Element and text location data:
-*-*-
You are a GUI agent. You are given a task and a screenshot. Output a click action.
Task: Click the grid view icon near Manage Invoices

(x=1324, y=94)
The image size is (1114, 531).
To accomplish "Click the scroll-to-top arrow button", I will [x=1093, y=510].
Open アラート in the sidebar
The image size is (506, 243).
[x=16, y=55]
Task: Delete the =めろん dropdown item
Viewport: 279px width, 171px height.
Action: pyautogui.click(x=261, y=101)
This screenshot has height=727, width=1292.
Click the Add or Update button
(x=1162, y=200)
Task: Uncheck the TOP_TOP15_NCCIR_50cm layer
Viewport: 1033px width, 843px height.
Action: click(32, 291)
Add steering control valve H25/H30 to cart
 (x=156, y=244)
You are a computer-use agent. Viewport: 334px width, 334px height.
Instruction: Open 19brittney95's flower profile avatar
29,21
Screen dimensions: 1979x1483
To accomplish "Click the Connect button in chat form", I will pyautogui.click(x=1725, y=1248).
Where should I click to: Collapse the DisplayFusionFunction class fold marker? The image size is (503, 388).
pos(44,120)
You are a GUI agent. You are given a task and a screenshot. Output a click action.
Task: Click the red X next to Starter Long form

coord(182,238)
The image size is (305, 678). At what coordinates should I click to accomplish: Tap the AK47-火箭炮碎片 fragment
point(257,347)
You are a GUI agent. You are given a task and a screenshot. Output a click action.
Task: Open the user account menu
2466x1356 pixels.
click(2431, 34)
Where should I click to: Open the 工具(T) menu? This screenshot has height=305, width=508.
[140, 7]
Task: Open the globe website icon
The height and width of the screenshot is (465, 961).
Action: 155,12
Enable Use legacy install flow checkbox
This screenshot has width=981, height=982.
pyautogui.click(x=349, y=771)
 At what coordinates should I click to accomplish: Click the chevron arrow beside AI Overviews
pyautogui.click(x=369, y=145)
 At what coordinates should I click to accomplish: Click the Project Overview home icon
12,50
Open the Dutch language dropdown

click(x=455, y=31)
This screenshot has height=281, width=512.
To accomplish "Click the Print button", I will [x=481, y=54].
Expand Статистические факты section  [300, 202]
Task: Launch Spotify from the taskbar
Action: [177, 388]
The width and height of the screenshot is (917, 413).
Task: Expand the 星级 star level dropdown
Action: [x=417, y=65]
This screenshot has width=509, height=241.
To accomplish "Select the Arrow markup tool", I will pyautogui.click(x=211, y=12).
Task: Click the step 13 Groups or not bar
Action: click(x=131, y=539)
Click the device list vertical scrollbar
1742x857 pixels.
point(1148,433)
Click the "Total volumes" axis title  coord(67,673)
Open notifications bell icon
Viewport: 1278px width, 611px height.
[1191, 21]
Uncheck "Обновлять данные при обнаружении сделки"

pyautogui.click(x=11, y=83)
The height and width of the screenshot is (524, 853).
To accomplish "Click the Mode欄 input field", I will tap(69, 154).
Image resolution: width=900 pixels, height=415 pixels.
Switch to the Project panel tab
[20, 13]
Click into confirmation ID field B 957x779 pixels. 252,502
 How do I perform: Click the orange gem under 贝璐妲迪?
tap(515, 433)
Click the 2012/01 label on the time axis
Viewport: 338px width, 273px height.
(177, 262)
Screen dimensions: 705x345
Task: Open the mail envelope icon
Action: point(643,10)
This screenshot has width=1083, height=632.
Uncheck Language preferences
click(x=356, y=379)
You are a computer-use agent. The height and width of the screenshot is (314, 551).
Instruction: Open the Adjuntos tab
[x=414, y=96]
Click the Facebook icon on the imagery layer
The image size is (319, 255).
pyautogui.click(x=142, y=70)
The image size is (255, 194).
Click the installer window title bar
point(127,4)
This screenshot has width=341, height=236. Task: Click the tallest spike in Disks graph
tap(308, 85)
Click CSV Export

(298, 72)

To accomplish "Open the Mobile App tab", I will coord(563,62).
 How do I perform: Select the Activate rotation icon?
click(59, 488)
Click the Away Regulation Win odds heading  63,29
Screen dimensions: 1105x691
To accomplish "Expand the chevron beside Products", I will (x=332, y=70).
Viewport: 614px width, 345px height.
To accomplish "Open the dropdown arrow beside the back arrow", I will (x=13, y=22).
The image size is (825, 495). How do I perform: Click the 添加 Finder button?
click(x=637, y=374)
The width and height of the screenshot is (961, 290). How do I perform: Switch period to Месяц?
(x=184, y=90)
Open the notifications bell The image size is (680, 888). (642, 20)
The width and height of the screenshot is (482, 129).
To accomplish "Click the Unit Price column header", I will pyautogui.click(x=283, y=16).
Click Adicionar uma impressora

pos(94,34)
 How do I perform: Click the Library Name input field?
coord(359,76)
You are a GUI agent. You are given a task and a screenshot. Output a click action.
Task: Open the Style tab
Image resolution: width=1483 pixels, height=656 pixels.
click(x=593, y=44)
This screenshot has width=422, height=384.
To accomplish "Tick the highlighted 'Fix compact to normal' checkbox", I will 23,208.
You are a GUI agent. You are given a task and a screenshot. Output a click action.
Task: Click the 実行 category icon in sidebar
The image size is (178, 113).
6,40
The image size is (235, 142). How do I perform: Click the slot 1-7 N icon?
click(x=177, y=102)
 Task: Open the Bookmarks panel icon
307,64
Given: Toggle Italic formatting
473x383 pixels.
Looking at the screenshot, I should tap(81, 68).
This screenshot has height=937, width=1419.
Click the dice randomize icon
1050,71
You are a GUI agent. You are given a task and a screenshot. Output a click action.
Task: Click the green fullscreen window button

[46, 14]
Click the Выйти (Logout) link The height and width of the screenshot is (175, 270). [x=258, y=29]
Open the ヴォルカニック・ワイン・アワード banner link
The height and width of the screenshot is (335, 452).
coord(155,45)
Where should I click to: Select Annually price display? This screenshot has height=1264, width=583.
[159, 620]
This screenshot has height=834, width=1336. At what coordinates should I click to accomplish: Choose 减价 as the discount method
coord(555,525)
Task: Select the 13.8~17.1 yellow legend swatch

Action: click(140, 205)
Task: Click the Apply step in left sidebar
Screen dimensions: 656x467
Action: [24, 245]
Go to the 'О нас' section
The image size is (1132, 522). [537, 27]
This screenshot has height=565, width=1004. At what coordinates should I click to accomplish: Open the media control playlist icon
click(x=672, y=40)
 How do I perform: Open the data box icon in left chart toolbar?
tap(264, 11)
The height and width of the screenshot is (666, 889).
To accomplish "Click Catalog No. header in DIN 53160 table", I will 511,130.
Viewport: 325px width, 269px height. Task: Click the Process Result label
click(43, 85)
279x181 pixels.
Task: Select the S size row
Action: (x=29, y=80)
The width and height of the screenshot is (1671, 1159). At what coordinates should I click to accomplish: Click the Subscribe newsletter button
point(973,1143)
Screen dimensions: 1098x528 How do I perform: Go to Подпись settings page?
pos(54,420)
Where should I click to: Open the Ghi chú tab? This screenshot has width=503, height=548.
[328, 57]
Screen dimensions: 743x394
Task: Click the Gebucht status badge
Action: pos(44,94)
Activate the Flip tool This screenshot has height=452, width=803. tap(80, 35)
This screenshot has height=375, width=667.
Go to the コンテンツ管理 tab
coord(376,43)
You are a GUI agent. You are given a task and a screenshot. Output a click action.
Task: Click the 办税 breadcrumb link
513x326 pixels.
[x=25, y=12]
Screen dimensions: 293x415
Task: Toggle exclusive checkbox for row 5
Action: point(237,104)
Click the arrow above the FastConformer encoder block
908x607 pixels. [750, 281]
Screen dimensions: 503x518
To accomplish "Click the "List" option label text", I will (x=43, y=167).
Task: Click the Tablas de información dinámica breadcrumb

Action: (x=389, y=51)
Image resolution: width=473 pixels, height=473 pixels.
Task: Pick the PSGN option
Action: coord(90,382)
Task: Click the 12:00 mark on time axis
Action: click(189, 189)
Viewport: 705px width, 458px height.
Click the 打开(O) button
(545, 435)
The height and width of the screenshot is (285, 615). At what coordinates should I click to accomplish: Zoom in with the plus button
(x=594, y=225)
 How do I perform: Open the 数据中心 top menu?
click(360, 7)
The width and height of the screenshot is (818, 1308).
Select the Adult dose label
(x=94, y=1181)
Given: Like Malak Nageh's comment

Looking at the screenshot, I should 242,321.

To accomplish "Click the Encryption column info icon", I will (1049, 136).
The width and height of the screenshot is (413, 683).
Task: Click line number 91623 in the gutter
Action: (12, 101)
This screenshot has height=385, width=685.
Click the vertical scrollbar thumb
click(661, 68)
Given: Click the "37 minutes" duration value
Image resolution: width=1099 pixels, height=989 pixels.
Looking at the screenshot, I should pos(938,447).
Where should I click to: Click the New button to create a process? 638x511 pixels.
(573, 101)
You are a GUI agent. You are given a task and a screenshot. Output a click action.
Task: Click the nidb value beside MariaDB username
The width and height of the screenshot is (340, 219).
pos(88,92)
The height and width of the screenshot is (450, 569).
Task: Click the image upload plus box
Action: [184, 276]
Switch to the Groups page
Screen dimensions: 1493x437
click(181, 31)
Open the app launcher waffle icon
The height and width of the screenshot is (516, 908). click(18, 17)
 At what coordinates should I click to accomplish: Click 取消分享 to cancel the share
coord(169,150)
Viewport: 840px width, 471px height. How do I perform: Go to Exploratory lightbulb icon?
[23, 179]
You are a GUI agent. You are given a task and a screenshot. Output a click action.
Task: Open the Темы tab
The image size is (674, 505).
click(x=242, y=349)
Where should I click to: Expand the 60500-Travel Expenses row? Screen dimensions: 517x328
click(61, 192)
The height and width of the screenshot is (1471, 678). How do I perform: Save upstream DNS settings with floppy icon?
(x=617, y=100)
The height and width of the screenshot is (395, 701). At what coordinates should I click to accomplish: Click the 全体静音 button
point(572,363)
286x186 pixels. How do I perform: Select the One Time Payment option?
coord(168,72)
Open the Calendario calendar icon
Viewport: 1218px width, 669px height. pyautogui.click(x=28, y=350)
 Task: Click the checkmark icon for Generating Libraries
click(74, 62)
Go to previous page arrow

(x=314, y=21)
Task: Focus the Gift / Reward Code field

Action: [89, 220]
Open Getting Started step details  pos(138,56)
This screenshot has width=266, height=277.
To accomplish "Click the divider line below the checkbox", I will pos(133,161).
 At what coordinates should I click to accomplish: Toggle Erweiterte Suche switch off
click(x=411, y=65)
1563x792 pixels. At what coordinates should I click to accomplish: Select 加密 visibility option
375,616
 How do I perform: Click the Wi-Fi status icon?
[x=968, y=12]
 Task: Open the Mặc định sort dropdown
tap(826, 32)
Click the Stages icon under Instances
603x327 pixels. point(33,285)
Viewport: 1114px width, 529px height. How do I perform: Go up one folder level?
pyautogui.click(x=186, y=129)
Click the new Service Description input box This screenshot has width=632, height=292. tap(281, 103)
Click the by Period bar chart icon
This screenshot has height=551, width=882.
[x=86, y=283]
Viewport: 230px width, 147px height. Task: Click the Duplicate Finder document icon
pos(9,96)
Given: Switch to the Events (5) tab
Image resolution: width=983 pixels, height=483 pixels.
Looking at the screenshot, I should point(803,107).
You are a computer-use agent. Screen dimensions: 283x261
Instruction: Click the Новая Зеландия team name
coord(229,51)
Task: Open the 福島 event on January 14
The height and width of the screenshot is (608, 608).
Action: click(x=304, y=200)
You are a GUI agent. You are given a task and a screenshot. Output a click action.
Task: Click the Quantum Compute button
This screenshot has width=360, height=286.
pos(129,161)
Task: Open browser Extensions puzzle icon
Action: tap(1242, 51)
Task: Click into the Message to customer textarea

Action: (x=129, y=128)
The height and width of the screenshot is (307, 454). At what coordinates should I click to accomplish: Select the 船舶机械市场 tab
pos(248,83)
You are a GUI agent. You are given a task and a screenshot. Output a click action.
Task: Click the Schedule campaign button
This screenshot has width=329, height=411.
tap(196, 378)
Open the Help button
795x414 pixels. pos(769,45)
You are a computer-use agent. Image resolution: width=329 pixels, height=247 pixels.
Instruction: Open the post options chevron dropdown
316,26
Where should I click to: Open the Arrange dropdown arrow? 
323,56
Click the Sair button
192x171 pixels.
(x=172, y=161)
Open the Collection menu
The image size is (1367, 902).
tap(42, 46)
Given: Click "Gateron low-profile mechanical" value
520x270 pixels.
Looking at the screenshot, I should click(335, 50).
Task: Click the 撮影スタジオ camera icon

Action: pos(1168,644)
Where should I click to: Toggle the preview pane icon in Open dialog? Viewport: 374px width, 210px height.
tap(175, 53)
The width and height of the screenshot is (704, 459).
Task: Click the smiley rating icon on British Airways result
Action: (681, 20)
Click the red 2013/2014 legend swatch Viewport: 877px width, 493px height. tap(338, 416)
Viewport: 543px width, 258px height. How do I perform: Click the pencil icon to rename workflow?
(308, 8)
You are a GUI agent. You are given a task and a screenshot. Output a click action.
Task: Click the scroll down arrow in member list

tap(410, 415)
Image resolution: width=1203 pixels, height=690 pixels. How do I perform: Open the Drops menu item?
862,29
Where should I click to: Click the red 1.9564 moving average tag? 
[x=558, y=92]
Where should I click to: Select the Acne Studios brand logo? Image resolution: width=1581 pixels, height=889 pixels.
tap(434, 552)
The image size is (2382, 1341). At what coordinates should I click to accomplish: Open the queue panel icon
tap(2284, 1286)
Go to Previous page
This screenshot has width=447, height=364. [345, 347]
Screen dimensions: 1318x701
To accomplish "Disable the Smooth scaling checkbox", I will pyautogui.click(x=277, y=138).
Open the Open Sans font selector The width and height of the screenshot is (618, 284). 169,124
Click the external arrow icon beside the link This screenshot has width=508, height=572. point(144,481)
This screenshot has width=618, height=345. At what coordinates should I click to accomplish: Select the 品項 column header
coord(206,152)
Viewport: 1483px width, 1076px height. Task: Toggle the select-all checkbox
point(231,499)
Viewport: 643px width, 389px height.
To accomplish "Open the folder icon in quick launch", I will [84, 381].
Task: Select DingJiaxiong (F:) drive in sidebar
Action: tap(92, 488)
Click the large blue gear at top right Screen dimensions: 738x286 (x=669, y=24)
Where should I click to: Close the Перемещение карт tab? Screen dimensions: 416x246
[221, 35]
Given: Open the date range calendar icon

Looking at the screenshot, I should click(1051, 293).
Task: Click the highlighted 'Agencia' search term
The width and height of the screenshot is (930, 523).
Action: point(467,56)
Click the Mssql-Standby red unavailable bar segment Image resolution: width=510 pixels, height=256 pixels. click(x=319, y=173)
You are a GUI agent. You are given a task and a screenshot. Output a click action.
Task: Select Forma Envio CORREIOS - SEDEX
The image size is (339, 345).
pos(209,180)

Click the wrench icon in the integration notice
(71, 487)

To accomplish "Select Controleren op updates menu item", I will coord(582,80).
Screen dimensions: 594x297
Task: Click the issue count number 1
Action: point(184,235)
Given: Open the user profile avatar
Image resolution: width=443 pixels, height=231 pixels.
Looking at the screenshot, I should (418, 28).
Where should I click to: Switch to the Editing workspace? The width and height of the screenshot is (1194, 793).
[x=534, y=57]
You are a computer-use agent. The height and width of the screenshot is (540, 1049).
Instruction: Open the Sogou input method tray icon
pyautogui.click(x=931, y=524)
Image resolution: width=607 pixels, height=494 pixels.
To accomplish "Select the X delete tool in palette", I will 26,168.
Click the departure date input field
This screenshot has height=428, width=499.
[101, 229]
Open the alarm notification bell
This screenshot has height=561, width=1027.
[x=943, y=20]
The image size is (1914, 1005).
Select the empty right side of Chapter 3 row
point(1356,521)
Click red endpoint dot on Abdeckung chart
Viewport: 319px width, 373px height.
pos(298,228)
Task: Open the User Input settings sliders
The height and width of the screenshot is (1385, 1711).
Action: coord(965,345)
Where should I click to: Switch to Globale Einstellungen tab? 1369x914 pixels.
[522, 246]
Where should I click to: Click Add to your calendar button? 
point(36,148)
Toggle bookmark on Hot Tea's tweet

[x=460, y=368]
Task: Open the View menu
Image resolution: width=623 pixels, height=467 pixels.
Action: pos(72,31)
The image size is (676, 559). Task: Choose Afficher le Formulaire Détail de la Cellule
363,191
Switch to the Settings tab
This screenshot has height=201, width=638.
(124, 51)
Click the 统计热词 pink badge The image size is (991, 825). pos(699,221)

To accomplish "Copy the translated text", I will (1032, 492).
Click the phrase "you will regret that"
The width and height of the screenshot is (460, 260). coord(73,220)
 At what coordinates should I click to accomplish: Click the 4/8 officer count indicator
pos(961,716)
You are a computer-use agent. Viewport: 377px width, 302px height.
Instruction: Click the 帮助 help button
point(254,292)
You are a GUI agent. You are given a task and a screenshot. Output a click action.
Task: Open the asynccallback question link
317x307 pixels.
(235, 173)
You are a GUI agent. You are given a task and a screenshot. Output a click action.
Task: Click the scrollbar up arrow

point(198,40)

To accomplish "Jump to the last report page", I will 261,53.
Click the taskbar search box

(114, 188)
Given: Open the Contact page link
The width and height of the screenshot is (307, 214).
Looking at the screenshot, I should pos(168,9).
-*-*-
Exercise goal:
Copy the entries word for word, from the line with "Viewport: 1483px width, 1076px" up to and including the line with "[x=534, y=57]".

The answer:
Viewport: 1483px width, 1076px height. Task: Toggle the select-all checkbox
point(231,499)
Viewport: 643px width, 389px height.
To accomplish "Open the folder icon in quick launch", I will [84, 381].
Task: Select DingJiaxiong (F:) drive in sidebar
Action: tap(92, 488)
Click the large blue gear at top right Screen dimensions: 738x286 (x=669, y=24)
Where should I click to: Close the Перемещение карт tab? Screen dimensions: 416x246
[221, 35]
Given: Open the date range calendar icon

Looking at the screenshot, I should click(1051, 293).
Task: Click the highlighted 'Agencia' search term
The width and height of the screenshot is (930, 523).
Action: point(467,56)
Click the Mssql-Standby red unavailable bar segment Image resolution: width=510 pixels, height=256 pixels. click(x=319, y=173)
You are a GUI agent. You are given a task and a screenshot. Output a click action.
Task: Select Forma Envio CORREIOS - SEDEX
The image size is (339, 345).
pos(209,180)

Click the wrench icon in the integration notice
(71, 487)

To accomplish "Select Controleren op updates menu item", I will coord(582,80).
Screen dimensions: 594x297
Task: Click the issue count number 1
Action: point(184,235)
Given: Open the user profile avatar
Image resolution: width=443 pixels, height=231 pixels.
Looking at the screenshot, I should (418, 28).
Where should I click to: Switch to the Editing workspace? The width and height of the screenshot is (1194, 793).
[x=534, y=57]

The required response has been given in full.